To run the validation we'll need the GX library and a data context configuration that supports the in-memory processing of the DataFrame.

import great_expectations as gx
import pandas as pd
import salesforce_data_retriever as sfdc

from great_expectations.data_context.types.base import (
        DataContextConfig,
        InMemoryStoreBackendDefaults
    )
from great_expectations.data_context import EphemeralDataContext

gx_validate_sfdc.py

There are a few configuration steps required to run our validation. Again, the GX documentation is great and explains what each of these components do and how they fit together, but for the sake of brevity I'm glossing over them.

We pull in our config and create a data context, add a Pandas data source to the context and organize into a data asset, and then build a batch request on that asset. Next, we add an expectation suite to the context and instantiate a validator using our batch request and suite.

Finally, we are ready to use the validator and get our expectation result. I'm using the expectation expect_column_values_to_not_be_null, and validating against the Contact.Phone field. (see the full expectation gallery here)

def run_validation():
	
    # Setup the project configuration
    project_config = DataContextConfig(
        store_backend_defaults=InMemoryStoreBackendDefaults()
    )
    context = EphemeralDataContext(project_config=project_config)
    
    # Connect to your Data Source
    datasource = context.sources.add_pandas(name="salesforce_pandas_datasource")

    df = sfdc.get_contacts()

    asset_name = 'salesforce_contacts'
    datasource.add_dataframe_asset(name=asset_name, dataframe=df)

    # Organize into a Data Asset
    data_asset = context.get_datasource("salesforce_pandas_datasource").get_asset(asset_name)

    # Build a Batch Request with the asset
    batch_request = data_asset.build_batch_request()

    # Add an Expectation Suite to the Context	
    context.add_or_update_expectation_suite(expectation_suite_name='salesforce_suite')

    # Create a Validator and run the Validation
    validator = context.get_validator(batch_request=batch_request, expectation_suite_name='salesforce_suite')
    expectation_validation_result = validator.expect_column_values_to_not_be_null(column="Phone")

    # Print out the results
    print(expectation_validation_result)

gx_validate_sfdc.py

I have a couple of Contact records in the org that are missing phone numbers, so when I print out the result we get:

{
  "exception_info": {
    "raised_exception": false,
    "exception_traceback": null,
    "exception_message": null
  },
  "result": {
    "element_count": 56,
    "unexpected_count": 3,
    "unexpected_percent": 5.357142857142857,
    "partial_unexpected_list": [
      null,
      null,
      null
    ]
  },
  "meta": {},
  "success": false,
  "expectation_config": {
    "expectation_type": "expect_column_values_to_not_be_null",
    "meta": {},
    "kwargs": {
      "column": "Phone",
      "batch_id": "salesforce_pandas_datasource-salesforce_contacts"
    }
  }
}

You can see out of the 56 total Contact records returned by the query, 3 of them have null values for Phone.
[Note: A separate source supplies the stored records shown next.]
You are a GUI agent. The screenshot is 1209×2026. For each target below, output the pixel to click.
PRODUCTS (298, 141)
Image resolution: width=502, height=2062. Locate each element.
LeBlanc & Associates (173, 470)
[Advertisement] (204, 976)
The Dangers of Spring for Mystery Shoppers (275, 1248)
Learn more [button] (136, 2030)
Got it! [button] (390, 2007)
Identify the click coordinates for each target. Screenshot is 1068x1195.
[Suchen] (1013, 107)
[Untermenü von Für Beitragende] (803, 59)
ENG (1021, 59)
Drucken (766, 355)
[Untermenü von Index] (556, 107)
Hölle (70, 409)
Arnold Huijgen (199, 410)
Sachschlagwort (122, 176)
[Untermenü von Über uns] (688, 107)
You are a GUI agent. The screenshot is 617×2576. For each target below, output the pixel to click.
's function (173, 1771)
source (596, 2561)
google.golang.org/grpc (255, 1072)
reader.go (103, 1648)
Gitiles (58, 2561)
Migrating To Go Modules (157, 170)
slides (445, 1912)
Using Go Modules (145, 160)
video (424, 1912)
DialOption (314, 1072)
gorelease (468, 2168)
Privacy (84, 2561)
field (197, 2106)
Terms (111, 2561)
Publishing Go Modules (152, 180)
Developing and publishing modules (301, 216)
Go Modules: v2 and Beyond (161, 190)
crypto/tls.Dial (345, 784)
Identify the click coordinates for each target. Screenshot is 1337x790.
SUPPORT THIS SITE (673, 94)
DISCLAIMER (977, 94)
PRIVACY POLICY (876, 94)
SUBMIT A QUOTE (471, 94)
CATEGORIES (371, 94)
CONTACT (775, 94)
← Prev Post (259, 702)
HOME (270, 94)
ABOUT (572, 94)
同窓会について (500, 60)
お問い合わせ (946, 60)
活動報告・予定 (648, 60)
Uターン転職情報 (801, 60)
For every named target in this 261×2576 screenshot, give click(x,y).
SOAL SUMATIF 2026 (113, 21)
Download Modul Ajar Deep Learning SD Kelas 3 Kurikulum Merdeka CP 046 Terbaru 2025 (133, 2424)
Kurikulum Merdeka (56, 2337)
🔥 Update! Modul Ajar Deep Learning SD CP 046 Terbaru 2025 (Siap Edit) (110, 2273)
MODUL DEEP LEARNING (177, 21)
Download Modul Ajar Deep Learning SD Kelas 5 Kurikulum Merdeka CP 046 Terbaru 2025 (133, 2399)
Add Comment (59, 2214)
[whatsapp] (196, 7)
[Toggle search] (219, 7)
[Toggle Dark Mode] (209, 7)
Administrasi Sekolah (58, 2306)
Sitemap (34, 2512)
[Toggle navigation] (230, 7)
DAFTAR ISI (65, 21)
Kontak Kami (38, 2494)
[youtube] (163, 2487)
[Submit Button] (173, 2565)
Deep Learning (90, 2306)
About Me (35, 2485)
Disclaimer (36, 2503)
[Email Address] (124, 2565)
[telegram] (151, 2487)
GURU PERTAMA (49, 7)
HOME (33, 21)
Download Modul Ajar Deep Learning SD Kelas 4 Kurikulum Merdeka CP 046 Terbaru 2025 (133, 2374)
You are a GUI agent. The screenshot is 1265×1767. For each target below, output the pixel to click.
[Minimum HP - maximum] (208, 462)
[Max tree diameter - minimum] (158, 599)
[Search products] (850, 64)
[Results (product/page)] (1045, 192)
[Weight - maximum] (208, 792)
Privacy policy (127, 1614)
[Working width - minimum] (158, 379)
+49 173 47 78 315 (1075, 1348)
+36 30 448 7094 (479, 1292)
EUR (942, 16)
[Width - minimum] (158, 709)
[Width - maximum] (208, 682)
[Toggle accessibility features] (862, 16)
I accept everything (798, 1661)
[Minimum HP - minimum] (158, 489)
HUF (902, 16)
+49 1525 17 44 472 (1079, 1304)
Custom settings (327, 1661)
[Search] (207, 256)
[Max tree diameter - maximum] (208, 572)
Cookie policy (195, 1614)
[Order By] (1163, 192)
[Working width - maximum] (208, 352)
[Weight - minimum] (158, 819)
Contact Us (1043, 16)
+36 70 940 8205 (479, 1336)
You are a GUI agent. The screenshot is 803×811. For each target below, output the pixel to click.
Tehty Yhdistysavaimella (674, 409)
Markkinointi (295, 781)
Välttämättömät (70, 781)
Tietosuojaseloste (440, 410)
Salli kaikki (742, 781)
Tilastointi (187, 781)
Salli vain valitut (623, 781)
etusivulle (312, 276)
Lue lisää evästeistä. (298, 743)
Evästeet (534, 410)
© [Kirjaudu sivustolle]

While this is a straightforward example, it's easy to imagine how quickly the trust and data validity of an org would grow by running recurring checks, validating data using a variety of expectations, and alerting administrators and developers of violations.

As the complexity of a CRM grows, layering in validations is vital for catching bugs, identifying flawed user workflows, finding rouge automations, and more. I'm excited to continue exploring specifically how GX could be incorporated with Salesforce. There are obvious limitations to the in-memory context, so it would be interesting to look into other methods for using Salesforce as a data source.